文档正文:
####
从优化视角修正大语言模型的思维过程 (Rectifying LLM Thought from Lens of Optimization)

Recent advancements in large language models (LLMs) have been driven by their emergent reasoning capabilities, particularly through long chain-of-thought (CoT) prompting, which enables thorough exploration and deliberation. Despite these advances, long-CoT LLMs often exhibit suboptimal reasoning behaviors, such as overthinking and excessively protracted reasoning chains, which can impair performance. In this paper, we analyze reasoning processes through an optimization lens, framing CoT as a gradient descent procedure where each reasoning step constitutes an update toward problem resolution. Building on this perspective, we introduce RePro (Rectifying Process-level Reward), a novel approach to refine LLM reasoning during post-training. RePro defines a surrogate objective function to assess the optimization process underlying CoT, utilizing a dual scoring mechanism to quantify its intensity and stability. These scores are aggregated into a composite process-level reward, seamlessly integrated into reinforcement learning with verifiable rewards (RLVR) pipelines to optimize LLMs. Extensive experiments across multiple reinforcement learning algorithms and diverse LLMs, evaluated on benchmarks spanning mathematics, science, and coding, demonstrate that RePro consistently enhances reasoning performance and mitigates suboptimal reasoning behaviors.

翻译：大语言模型（LLMs）的最新进展主要得益于其涌现的推理能力，特别是通过长链思维（CoT）提示，实现了深入的探索与思考。尽管取得了这些进步，长链CoT LLMs仍常表现出次优的推理行为，如过度思考与推理链过长，这可能损害模型性能。本文从优化视角分析推理过程，将CoT框架为梯度下降过程，其中每个推理步骤构成朝向问题解决的更新。基于这一视角，我们提出了RePro（修正过程级奖励），一种在训练后阶段精炼LLM推理的新方法。RePro定义了一个代理目标函数来评估CoT背后的优化过程，利用双重评分机制量化其强度与稳定性。这些分数被聚合为一个复合的过程级奖励，无缝集成到带有可验证奖励的强化学习（RLVR）流程中，以优化LLMs。在涵盖数学、科学与编程的多个基准测试上，通过多种强化学习算法与多样化LLMs的广泛实验表明，RePro能持续提升推理性能并有效缓解次优推理行为。
####
练习目标:
请把论文摘要中从“翻译：大语言模型（LLMs）”起到“性能并有效缓解次优推理行为。”止的这一段一字不差地抄写出来。 作答时只能依据这篇论文摘要。

所给条目:
####
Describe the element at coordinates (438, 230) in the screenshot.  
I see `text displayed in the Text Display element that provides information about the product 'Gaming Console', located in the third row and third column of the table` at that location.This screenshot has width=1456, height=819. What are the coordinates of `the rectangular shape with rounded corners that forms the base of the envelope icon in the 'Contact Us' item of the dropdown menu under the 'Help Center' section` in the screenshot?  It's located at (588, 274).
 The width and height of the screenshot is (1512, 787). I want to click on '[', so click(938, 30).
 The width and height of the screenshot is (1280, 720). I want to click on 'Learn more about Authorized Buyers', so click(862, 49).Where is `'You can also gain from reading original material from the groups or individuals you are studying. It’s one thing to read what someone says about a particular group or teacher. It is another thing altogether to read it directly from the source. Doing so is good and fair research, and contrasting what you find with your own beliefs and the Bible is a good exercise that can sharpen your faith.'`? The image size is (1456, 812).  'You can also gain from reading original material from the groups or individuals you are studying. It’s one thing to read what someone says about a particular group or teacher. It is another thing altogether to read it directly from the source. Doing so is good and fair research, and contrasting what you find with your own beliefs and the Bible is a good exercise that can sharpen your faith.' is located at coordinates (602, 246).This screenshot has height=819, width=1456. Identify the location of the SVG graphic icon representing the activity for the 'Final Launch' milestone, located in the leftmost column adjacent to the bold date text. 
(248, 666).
####
作答区:
翻译：大语言模型（LLMs）的最新进展主要得益于其涌现的推理能力，特别是通过长链思维（CoT）提示，实现了深入的探索与思考。尽管取得了这些进步，长链CoT LLMs仍常表现出次优的推理行为，如过度思考与推理链过长，这可能损害模型性能。本文从优化视角分析推理过程，将CoT框架为梯度下降过程，其中每个推理步骤构成朝向问题解决的更新。基于这一视角，我们提出了RePro（修正过程级奖励），一种在训练后阶段精炼LLM推理的新方法。RePro定义了一个代理目标函数来评估CoT背后的优化过程，利用双重评分机制量化其强度与稳定性。这些分数被聚合为一个复合的过程级奖励，无缝集成到带有可验证奖励的强化学习（RLVR）流程中，以优化LLMs。在涵盖数学、科学与编程的多个基准测试上，通过多种强化学习算法与多样化LLMs的广泛实验表明，RePro能持续提升推理性能并有效缓解次优推理行为。